INSTRUCTIONS FOR THE TASK: Restate the records exactly. Include all of them.

(Saved entries)
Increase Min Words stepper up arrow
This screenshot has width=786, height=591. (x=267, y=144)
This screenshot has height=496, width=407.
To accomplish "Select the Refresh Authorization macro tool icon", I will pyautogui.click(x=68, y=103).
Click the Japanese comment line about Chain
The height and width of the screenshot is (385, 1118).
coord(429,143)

SOLVED EXERCISE:
Increase Min Words stepper up arrow
This screenshot has width=786, height=591. (x=267, y=144)
This screenshot has height=496, width=407.
To accomplish "Select the Refresh Authorization macro tool icon", I will pyautogui.click(x=68, y=103).
Click the Japanese comment line about Chain
The height and width of the screenshot is (385, 1118).
coord(429,143)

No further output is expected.